** PROBLEM TO SOLVE **
Each entry in the listing below should be returned precisely as it is.

####

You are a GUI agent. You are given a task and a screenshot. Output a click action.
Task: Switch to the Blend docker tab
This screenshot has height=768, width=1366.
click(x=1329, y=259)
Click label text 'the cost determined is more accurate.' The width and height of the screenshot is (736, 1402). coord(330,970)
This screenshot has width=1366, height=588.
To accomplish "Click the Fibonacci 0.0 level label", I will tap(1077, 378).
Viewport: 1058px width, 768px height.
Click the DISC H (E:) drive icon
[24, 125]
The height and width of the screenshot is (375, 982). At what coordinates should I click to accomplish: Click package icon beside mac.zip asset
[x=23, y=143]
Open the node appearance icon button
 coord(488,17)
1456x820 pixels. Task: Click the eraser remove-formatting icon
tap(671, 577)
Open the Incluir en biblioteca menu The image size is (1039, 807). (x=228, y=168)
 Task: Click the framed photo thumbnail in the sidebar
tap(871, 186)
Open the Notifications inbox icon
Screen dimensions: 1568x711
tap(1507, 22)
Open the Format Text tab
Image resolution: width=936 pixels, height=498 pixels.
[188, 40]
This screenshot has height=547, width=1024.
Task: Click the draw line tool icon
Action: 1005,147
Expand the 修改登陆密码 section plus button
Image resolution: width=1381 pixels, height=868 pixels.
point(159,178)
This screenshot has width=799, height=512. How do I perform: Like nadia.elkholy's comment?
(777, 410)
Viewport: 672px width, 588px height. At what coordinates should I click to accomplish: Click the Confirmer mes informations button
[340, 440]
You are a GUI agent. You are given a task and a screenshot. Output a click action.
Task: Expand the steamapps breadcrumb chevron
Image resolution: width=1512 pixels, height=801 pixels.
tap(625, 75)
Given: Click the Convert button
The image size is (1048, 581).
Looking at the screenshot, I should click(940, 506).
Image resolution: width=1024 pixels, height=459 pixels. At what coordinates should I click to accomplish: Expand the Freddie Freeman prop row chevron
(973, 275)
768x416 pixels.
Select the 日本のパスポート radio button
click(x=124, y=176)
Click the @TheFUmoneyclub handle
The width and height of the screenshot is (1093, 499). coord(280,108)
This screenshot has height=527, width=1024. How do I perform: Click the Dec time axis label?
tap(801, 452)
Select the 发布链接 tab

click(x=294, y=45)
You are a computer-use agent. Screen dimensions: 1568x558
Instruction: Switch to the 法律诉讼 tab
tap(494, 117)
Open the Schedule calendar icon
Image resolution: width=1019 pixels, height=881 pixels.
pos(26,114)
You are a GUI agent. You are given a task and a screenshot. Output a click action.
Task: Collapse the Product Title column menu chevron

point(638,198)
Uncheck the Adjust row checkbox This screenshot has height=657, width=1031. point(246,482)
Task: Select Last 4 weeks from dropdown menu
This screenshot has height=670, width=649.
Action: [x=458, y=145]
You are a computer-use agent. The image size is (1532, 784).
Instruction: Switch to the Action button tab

####

** FINAL ANSWER **
You are a GUI agent. You are given a task and a screenshot. Output a click action.
Task: Switch to the Blend docker tab
This screenshot has height=768, width=1366.
click(x=1329, y=259)
Click label text 'the cost determined is more accurate.' The width and height of the screenshot is (736, 1402). coord(330,970)
This screenshot has width=1366, height=588.
To accomplish "Click the Fibonacci 0.0 level label", I will tap(1077, 378).
Viewport: 1058px width, 768px height.
Click the DISC H (E:) drive icon
[24, 125]
The height and width of the screenshot is (375, 982). At what coordinates should I click to accomplish: Click package icon beside mac.zip asset
[x=23, y=143]
Open the node appearance icon button
 coord(488,17)
1456x820 pixels. Task: Click the eraser remove-formatting icon
tap(671, 577)
Open the Incluir en biblioteca menu The image size is (1039, 807). (x=228, y=168)
 Task: Click the framed photo thumbnail in the sidebar
tap(871, 186)
Open the Notifications inbox icon
Screen dimensions: 1568x711
tap(1507, 22)
Open the Format Text tab
Image resolution: width=936 pixels, height=498 pixels.
[188, 40]
This screenshot has height=547, width=1024.
Task: Click the draw line tool icon
Action: 1005,147
Expand the 修改登陆密码 section plus button
Image resolution: width=1381 pixels, height=868 pixels.
point(159,178)
This screenshot has width=799, height=512. How do I perform: Like nadia.elkholy's comment?
(777, 410)
Viewport: 672px width, 588px height. At what coordinates should I click to accomplish: Click the Confirmer mes informations button
[340, 440]
You are a GUI agent. You are given a task and a screenshot. Output a click action.
Task: Expand the steamapps breadcrumb chevron
Image resolution: width=1512 pixels, height=801 pixels.
tap(625, 75)
Given: Click the Convert button
The image size is (1048, 581).
Looking at the screenshot, I should click(940, 506).
Image resolution: width=1024 pixels, height=459 pixels. At what coordinates should I click to accomplish: Expand the Freddie Freeman prop row chevron
(973, 275)
768x416 pixels.
Select the 日本のパスポート radio button
click(x=124, y=176)
Click the @TheFUmoneyclub handle
The width and height of the screenshot is (1093, 499). coord(280,108)
This screenshot has height=527, width=1024. How do I perform: Click the Dec time axis label?
tap(801, 452)
Select the 发布链接 tab

click(x=294, y=45)
You are a computer-use agent. Screen dimensions: 1568x558
Instruction: Switch to the 法律诉讼 tab
tap(494, 117)
Open the Schedule calendar icon
Image resolution: width=1019 pixels, height=881 pixels.
pos(26,114)
You are a GUI agent. You are given a task and a screenshot. Output a click action.
Task: Collapse the Product Title column menu chevron

point(638,198)
Uncheck the Adjust row checkbox This screenshot has height=657, width=1031. point(246,482)
Task: Select Last 4 weeks from dropdown menu
This screenshot has height=670, width=649.
Action: [x=458, y=145]
You are a computer-use agent. The image size is (1532, 784).
Instruction: Switch to the Action button tab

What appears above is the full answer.